Pierre Siramy est poursuivi pour violation du secret de la Défense nationale depuis la fin avril à la suite de la publication de son livre, selon Lepoint.fr, une information confirmée de source proche du ministère de la Défense.

La plainte vise également les chefs de violation du secret professionnel et de divulgation de l'identité de militaires et civils protégés.

Le PS et les Verts demandent des comptes
Le porte-parole du PS Benoît Hamon a demandé dimanche au gouvernement de faire toute la "transparence" sur les "contreparties".

"Je pense que le gouvernement aurait avantage à s'expliquer, à dire clairement, plutôt qu'à nier l'évidence, les choix qu'il a faits et qu'il les justifie. C'est toujours mieux quand on dit la vérité", a dit M. Hamon sur France Info.

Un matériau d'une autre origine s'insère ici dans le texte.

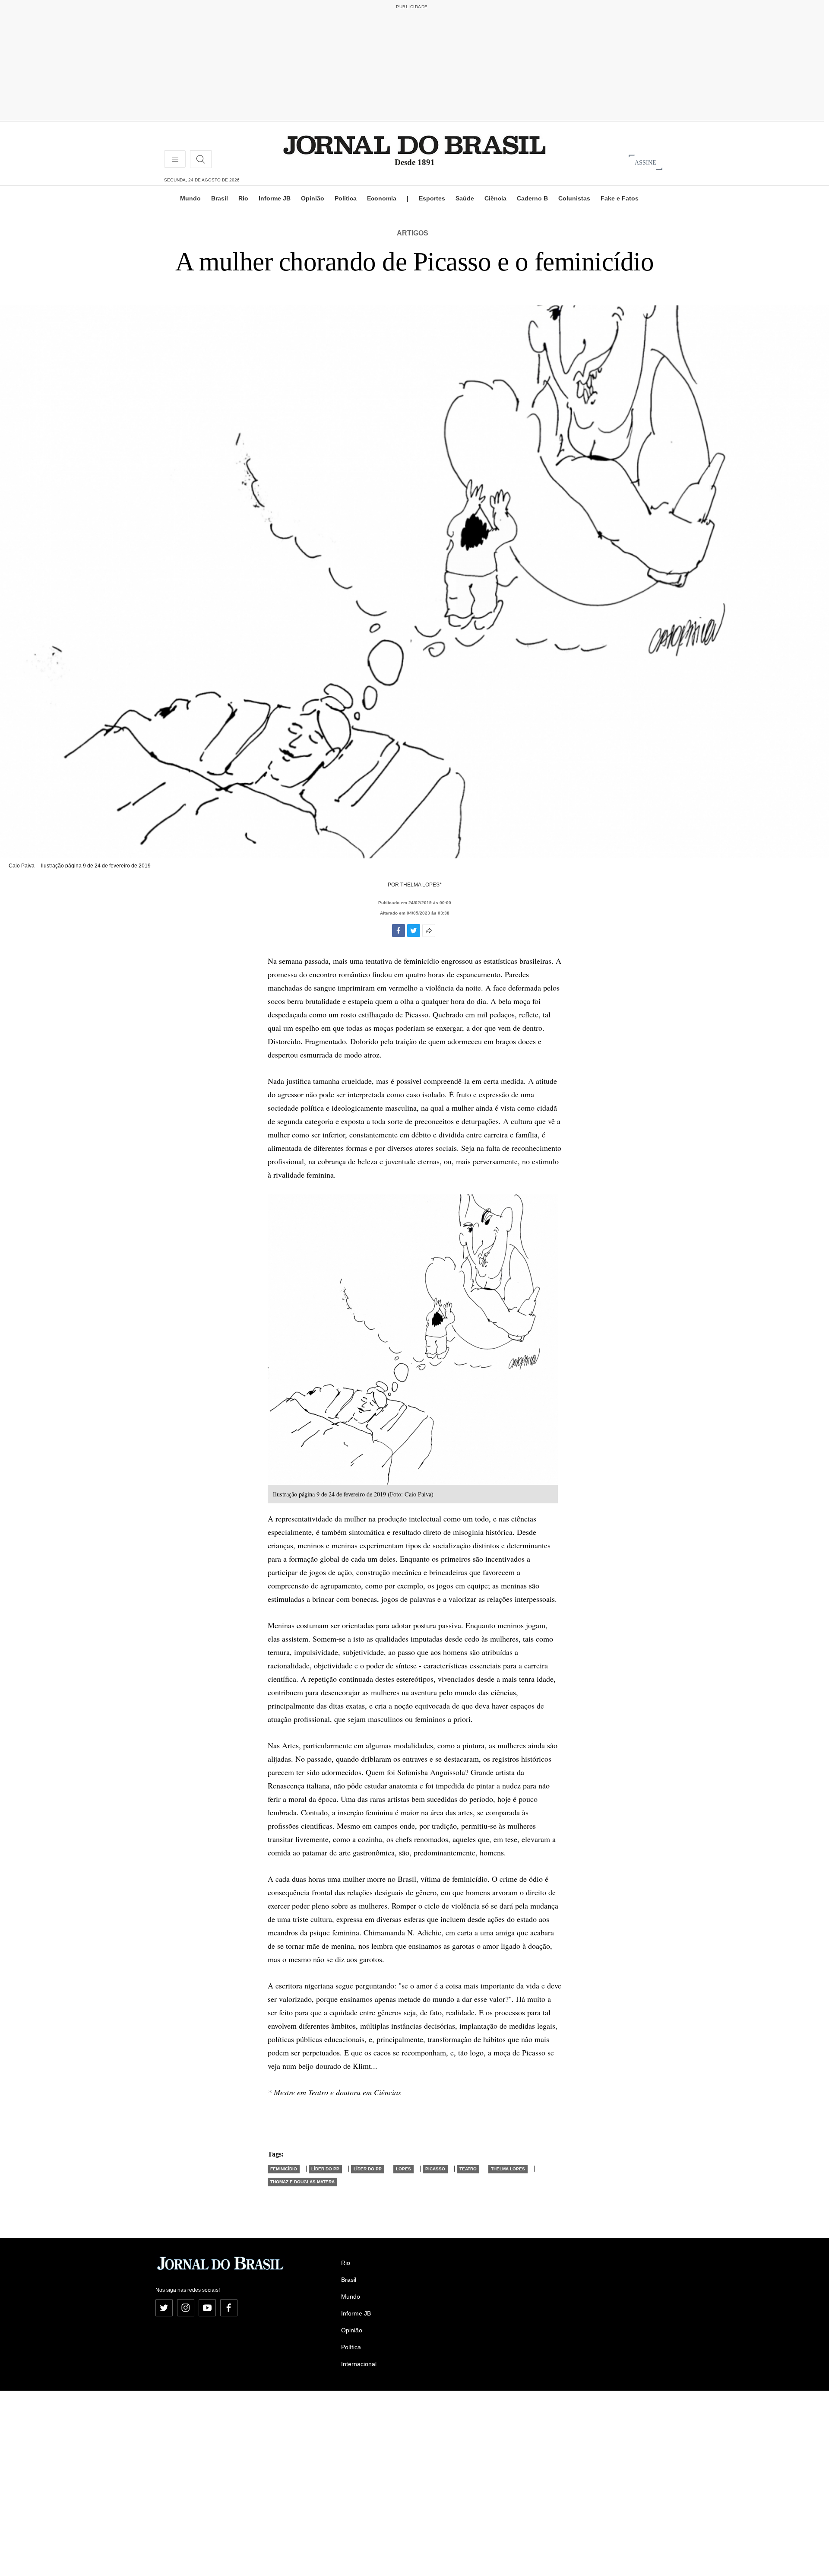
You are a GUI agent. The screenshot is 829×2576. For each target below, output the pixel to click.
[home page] (414, 144)
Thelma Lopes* (421, 885)
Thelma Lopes (508, 2168)
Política (346, 198)
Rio (243, 198)
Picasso (435, 2168)
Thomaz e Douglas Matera (302, 2181)
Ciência (495, 198)
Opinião (312, 198)
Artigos (412, 233)
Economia (381, 198)
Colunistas (574, 198)
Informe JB (275, 198)
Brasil (219, 198)
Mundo (190, 198)
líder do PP (325, 2168)
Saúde (465, 198)
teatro (468, 2168)
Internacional (359, 2363)
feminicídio (283, 2168)
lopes (403, 2168)
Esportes (432, 198)
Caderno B (532, 198)
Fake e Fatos (620, 198)
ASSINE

"Ce gouvernement a pris l'habitude de vouloir maquiller les choses. Il fait une politique de rigueur, il ne dit que ce n'est pas de la rigueur, il obtient la libération de Clotilde Reiss, qui est une bonne chose (...), il y a manifestement des contreparties", a-t-il affirmé. "Il les nie. Dans une démocratie, on a toujours avantage à faire la transparence et à assumer ses choix", a-t-il ajouté.

Même tonalité du côté des Verts. La secrétaire nationale du parti, Cécile Duflot, s'est elle aussi interrogée sur les contreparties éventuelles à la libération de Clotilde Reiss. "Si c'est le cas, il vaut mieux le dire", a-t-elle dit dimanche au Grand Jury RTL-LCI-Le Figaro. "L'obligation qu'on doit avoir en ce moment, c'est la transparence de l'information", a-t-elle dit. "Je ne suis pas naïve. (...) Il faudrait mieux assumer", a déclaré Cécile Duflot, sans dire précisément à quel type de contrepartie elle pensait.

Le porte-parole adjoint de l'UMP Dominique Paillé s'est dit "scandalisé" lundi par les liens émis entre le retour à Paris de Clotilde Reiss, retenue 10 mois en Iran, et l'éventuelle libération d'Ali Vakili Rad.

Le rôle des intermédiaires

Sans préciser la nature exacte des interventions, Nicolas Sarkozy a remercié dimanche les présidents brésilien Lula da Silva, sénégalais Abdoulaye Wade et syrien Bachar al Assad, "pour leur rôle actif" dans la libération de Clotilde Reiss.

Une déclaration corroborée par les propres dires de M. Wade. Dans un entretien au Parisien, lundi, le président sénégalais soutient que la libération d'Iran de Clotilde Reiss est le "résultat direct" de sa médiation directe. Il assure également qu'elle aurait déjà pu intervenir il y a six mois, s'il n'avait été empêché.

"Dès septembre 2009, j'avais demandé aux Iraniens, lors d'une visite à Téhéran, de la libérer (Clothilde Reiss) pour raisons humanitaires", explique M. Wade qui assure que le président iranien Mahmoud Ahmadinejad avait "accepté". Mais, cela n'a pas eu lieu car le conseiller de l'Elysée aux Affaires africaines André Parant "m'a appelé de Paris pour me demander d'abandonner le dossier, expliquant qu'il y avait quelqu'un dessus et qu'il ne fallait pas d'interférences", rapporte M. Wade. "Jusqu'au jour où, en mars dernier, le président Sarkozy m'a demandé de reprendre ma médiation. Voilà pourquoi on aurait pu gagner six mois", estime-t-il.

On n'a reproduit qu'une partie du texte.